The number of cases reported since the official end of the 2017/2018 listeriosis outbreak is well within (and in fact, below) the expected range for sporadic disease. Furthermore, there have been no unusual trends in the epidemiological patterns of disease, or in the whole genome sequencing analysis of isolates from patients; such data are analysed on an ongoing basis in order to detect possible clusters or outbreaks.
Listeria monocytogenes is ubiquitous in the environment, so it is likely that accidental contamination of food occurs fairly frequently, and that consumption of contaminated food may lead to listeriosis particularly in vulnerable people at high risk for disease.
Worldwide, most listeriosis cases are sporadic (i.e. isolated cases that are not linked to an outbreak, occurring predominantly in persons at high risk for disease), but occasional outbreaks do occur.

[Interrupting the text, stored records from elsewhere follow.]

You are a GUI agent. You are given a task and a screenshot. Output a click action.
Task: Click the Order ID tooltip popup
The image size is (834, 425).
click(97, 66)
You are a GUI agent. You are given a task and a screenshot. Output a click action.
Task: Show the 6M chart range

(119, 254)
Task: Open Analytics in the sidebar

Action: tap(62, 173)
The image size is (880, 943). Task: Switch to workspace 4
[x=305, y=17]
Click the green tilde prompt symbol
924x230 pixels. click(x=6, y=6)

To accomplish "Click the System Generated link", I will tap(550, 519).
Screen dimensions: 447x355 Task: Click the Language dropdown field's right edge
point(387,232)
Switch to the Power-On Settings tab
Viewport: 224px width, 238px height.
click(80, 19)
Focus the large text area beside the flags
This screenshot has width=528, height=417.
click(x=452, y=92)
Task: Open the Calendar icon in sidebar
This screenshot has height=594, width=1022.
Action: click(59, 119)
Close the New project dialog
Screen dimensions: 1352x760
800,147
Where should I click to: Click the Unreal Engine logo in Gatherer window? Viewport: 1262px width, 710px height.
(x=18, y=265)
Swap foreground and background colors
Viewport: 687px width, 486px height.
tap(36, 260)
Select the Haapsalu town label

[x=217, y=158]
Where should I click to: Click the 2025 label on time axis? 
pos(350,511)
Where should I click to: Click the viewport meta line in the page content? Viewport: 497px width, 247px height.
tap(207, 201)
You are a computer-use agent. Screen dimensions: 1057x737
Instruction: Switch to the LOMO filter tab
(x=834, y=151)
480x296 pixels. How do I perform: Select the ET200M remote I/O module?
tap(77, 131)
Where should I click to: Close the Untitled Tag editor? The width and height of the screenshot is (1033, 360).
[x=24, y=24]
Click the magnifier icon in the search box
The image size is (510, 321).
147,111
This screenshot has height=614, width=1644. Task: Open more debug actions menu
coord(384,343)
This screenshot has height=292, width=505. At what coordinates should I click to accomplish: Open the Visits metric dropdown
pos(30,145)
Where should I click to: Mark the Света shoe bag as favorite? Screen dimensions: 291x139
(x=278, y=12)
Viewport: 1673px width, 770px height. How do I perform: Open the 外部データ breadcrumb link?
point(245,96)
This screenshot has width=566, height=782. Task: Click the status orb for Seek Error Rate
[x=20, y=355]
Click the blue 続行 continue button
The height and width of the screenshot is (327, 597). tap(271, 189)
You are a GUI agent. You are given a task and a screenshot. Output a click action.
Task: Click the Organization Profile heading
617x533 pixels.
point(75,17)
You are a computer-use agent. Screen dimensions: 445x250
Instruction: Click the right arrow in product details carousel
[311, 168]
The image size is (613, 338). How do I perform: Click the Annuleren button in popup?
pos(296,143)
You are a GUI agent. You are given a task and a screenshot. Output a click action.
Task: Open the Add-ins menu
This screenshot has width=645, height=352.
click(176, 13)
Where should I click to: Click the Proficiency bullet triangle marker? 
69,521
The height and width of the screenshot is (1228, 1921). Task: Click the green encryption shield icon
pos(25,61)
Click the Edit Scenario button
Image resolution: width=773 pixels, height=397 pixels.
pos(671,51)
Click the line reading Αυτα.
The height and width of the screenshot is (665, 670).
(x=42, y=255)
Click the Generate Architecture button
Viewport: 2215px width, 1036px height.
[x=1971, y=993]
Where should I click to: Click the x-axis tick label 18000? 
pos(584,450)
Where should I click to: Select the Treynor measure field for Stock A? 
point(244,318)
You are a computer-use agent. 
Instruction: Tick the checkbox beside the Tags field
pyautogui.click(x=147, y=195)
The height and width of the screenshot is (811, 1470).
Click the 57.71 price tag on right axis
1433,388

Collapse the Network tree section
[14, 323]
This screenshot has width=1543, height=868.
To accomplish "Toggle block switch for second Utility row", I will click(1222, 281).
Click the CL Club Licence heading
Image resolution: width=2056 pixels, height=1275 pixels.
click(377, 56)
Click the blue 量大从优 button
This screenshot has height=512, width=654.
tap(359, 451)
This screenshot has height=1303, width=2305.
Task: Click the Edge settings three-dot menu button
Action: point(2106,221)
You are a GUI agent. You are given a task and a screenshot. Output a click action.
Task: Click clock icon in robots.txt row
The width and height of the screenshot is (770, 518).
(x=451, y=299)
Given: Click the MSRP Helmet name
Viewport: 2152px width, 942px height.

The population incidence of sporadic listeriosis ranges from 2 to 5 cases per 1 million population in the US, Europe, and Australia, where listeriosis has been under routine surveillance for many years and robust data is available.
With that in mind, at our current population size of 58.8 million, we would expect 117 to 294 sporadic cases in South Africa per year. Data for South Africa from 2013 show that prior to the 2017/2018 listeriosis outbreak, 55 to 113 cases per year were reported (see Figure below).
For the 12 months following the official end of the 2017/2018 outbreak (3 September 2018 – 18 September 2019), a total of 87 laboratory-confirmed listeriosis were reported. This is below the expected range. Outcome data is currently available for 77% (67/87) of cases, of which 31% (21/67) died. This is not unexpected, because listeriosis is a severe disease that targets vulnerable people at high risk and typically has a fatality rate of 20-30%.